TASK PROMPT - Your answer must be the full set of records, repeated exactly.

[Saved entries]
^^^^

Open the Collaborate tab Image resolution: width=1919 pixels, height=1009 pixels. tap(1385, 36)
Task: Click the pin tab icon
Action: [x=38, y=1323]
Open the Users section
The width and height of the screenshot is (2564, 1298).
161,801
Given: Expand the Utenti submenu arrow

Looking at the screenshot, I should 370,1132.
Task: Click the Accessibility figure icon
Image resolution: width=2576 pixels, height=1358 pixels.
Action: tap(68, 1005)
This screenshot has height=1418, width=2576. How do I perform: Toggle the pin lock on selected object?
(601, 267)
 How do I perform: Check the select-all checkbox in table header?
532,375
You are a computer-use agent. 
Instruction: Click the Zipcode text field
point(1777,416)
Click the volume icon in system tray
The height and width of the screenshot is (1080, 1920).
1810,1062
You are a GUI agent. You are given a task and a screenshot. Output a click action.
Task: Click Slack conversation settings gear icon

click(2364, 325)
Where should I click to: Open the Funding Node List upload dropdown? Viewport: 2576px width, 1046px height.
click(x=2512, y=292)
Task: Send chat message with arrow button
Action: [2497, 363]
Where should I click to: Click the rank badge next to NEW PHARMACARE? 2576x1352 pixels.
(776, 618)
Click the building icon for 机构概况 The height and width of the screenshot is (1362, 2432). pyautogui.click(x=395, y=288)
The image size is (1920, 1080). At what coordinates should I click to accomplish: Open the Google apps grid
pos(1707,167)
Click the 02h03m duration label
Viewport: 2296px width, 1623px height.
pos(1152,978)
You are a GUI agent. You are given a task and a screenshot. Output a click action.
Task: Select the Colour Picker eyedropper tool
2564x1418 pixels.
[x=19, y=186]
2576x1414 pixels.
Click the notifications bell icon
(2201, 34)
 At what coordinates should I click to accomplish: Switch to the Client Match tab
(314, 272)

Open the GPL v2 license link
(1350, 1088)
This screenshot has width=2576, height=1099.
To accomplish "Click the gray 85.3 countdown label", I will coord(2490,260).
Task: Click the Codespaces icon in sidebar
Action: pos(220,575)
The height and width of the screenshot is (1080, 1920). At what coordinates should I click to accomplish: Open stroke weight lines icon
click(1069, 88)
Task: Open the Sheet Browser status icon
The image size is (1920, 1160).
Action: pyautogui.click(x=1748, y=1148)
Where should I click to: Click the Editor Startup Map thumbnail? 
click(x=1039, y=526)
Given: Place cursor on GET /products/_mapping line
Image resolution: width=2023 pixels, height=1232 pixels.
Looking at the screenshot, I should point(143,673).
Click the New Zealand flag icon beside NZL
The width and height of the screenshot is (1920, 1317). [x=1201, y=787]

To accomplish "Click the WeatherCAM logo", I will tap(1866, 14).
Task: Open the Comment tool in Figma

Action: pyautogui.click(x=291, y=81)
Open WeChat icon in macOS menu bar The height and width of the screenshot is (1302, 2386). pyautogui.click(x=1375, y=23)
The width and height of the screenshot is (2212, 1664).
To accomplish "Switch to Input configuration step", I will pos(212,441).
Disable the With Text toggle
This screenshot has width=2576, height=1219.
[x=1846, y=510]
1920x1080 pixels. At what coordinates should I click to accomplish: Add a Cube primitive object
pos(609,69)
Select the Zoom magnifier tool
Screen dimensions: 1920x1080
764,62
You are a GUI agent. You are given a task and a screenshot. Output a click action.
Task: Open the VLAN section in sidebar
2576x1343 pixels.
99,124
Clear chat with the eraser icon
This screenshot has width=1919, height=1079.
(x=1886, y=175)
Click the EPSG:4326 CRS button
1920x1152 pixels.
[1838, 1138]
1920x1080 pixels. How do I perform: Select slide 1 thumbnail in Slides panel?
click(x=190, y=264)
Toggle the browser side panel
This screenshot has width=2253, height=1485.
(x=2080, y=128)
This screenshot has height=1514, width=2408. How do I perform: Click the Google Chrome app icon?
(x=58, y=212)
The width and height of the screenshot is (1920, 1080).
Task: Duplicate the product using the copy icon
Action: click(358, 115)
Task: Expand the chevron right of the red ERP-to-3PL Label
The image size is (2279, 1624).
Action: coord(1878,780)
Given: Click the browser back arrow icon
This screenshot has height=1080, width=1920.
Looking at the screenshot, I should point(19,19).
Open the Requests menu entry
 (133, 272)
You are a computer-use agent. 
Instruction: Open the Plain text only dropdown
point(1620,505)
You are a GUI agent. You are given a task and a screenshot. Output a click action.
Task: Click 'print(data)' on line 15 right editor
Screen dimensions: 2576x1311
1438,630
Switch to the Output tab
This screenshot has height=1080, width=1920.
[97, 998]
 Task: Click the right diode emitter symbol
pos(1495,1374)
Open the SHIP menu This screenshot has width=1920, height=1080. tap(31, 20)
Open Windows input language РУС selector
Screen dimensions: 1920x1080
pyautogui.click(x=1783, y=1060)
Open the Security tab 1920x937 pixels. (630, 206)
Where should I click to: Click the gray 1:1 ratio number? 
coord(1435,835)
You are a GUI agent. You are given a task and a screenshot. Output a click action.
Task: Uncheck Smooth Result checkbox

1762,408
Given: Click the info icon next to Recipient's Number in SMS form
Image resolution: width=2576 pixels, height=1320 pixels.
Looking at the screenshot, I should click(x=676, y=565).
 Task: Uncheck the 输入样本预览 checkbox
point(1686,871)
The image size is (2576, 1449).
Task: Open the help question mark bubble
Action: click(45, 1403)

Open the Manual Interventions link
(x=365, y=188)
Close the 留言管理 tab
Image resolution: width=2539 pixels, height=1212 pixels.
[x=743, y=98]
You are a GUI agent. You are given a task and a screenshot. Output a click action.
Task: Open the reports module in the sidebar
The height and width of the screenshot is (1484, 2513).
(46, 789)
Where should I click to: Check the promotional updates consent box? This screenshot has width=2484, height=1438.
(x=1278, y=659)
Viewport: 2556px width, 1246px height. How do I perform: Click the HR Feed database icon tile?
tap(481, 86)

^^^^

SOLVED EXERCISE -
Open the Collaborate tab Image resolution: width=1919 pixels, height=1009 pixels. tap(1385, 36)
Task: Click the pin tab icon
Action: [x=38, y=1323]
Open the Users section
The width and height of the screenshot is (2564, 1298).
161,801
Given: Expand the Utenti submenu arrow

Looking at the screenshot, I should 370,1132.
Task: Click the Accessibility figure icon
Image resolution: width=2576 pixels, height=1358 pixels.
Action: tap(68, 1005)
This screenshot has height=1418, width=2576. How do I perform: Toggle the pin lock on selected object?
(601, 267)
 How do I perform: Check the select-all checkbox in table header?
532,375
You are a computer-use agent. 
Instruction: Click the Zipcode text field
point(1777,416)
Click the volume icon in system tray
The height and width of the screenshot is (1080, 1920).
1810,1062
You are a GUI agent. You are given a task and a screenshot. Output a click action.
Task: Click Slack conversation settings gear icon

click(2364, 325)
Where should I click to: Open the Funding Node List upload dropdown? Viewport: 2576px width, 1046px height.
click(x=2512, y=292)
Task: Send chat message with arrow button
Action: [2497, 363]
Where should I click to: Click the rank badge next to NEW PHARMACARE? 2576x1352 pixels.
(776, 618)
Click the building icon for 机构概况 The height and width of the screenshot is (1362, 2432). pyautogui.click(x=395, y=288)
The image size is (1920, 1080). At what coordinates should I click to accomplish: Open the Google apps grid
pos(1707,167)
Click the 02h03m duration label
Viewport: 2296px width, 1623px height.
pos(1152,978)
You are a GUI agent. You are given a task and a screenshot. Output a click action.
Task: Select the Colour Picker eyedropper tool
2564x1418 pixels.
[x=19, y=186]
2576x1414 pixels.
Click the notifications bell icon
(2201, 34)
 At what coordinates should I click to accomplish: Switch to the Client Match tab
(314, 272)

Open the GPL v2 license link
(1350, 1088)
This screenshot has width=2576, height=1099.
To accomplish "Click the gray 85.3 countdown label", I will coord(2490,260).
Task: Click the Codespaces icon in sidebar
Action: pos(220,575)
The height and width of the screenshot is (1080, 1920). At what coordinates should I click to accomplish: Open stroke weight lines icon
click(1069, 88)
Task: Open the Sheet Browser status icon
The image size is (1920, 1160).
Action: pyautogui.click(x=1748, y=1148)
Where should I click to: Click the Editor Startup Map thumbnail? 
click(x=1039, y=526)
Given: Place cursor on GET /products/_mapping line
Image resolution: width=2023 pixels, height=1232 pixels.
Looking at the screenshot, I should point(143,673).
Click the New Zealand flag icon beside NZL
The width and height of the screenshot is (1920, 1317). [x=1201, y=787]

To accomplish "Click the WeatherCAM logo", I will tap(1866, 14).
Task: Open the Comment tool in Figma

Action: pyautogui.click(x=291, y=81)
Open WeChat icon in macOS menu bar The height and width of the screenshot is (1302, 2386). pyautogui.click(x=1375, y=23)
The width and height of the screenshot is (2212, 1664).
To accomplish "Switch to Input configuration step", I will pos(212,441).
Disable the With Text toggle
This screenshot has width=2576, height=1219.
[x=1846, y=510]
1920x1080 pixels. At what coordinates should I click to accomplish: Add a Cube primitive object
pos(609,69)
Select the Zoom magnifier tool
Screen dimensions: 1920x1080
764,62
You are a GUI agent. You are given a task and a screenshot. Output a click action.
Task: Open the VLAN section in sidebar
2576x1343 pixels.
99,124
Clear chat with the eraser icon
This screenshot has width=1919, height=1079.
(x=1886, y=175)
Click the EPSG:4326 CRS button
1920x1152 pixels.
[1838, 1138]
1920x1080 pixels. How do I perform: Select slide 1 thumbnail in Slides panel?
click(x=190, y=264)
Toggle the browser side panel
This screenshot has width=2253, height=1485.
(x=2080, y=128)
This screenshot has height=1514, width=2408. How do I perform: Click the Google Chrome app icon?
(x=58, y=212)
The width and height of the screenshot is (1920, 1080).
Task: Duplicate the product using the copy icon
Action: click(358, 115)
Task: Expand the chevron right of the red ERP-to-3PL Label
The image size is (2279, 1624).
Action: coord(1878,780)
Given: Click the browser back arrow icon
This screenshot has height=1080, width=1920.
Looking at the screenshot, I should point(19,19).
Open the Requests menu entry
 (133, 272)
You are a computer-use agent. 
Instruction: Open the Plain text only dropdown
point(1620,505)
You are a GUI agent. You are given a task and a screenshot. Output a click action.
Task: Click 'print(data)' on line 15 right editor
Screen dimensions: 2576x1311
1438,630
Switch to the Output tab
This screenshot has height=1080, width=1920.
[97, 998]
 Task: Click the right diode emitter symbol
pos(1495,1374)
Open the SHIP menu This screenshot has width=1920, height=1080. tap(31, 20)
Open Windows input language РУС selector
Screen dimensions: 1920x1080
pyautogui.click(x=1783, y=1060)
Open the Security tab 1920x937 pixels. (630, 206)
Where should I click to: Click the gray 1:1 ratio number? 
coord(1435,835)
You are a GUI agent. You are given a task and a screenshot. Output a click action.
Task: Uncheck Smooth Result checkbox

1762,408
Given: Click the info icon next to Recipient's Number in SMS form
Image resolution: width=2576 pixels, height=1320 pixels.
Looking at the screenshot, I should click(x=676, y=565).
 Task: Uncheck the 输入样本预览 checkbox
point(1686,871)
The image size is (2576, 1449).
Task: Open the help question mark bubble
Action: click(45, 1403)

Open the Manual Interventions link
(x=365, y=188)
Close the 留言管理 tab
Image resolution: width=2539 pixels, height=1212 pixels.
[x=743, y=98]
You are a GUI agent. You are given a task and a screenshot. Output a click action.
Task: Open the reports module in the sidebar
The height and width of the screenshot is (1484, 2513).
(46, 789)
Where should I click to: Check the promotional updates consent box? This screenshot has width=2484, height=1438.
(x=1278, y=659)
Viewport: 2556px width, 1246px height. How do I perform: Click the HR Feed database icon tile?
tap(481, 86)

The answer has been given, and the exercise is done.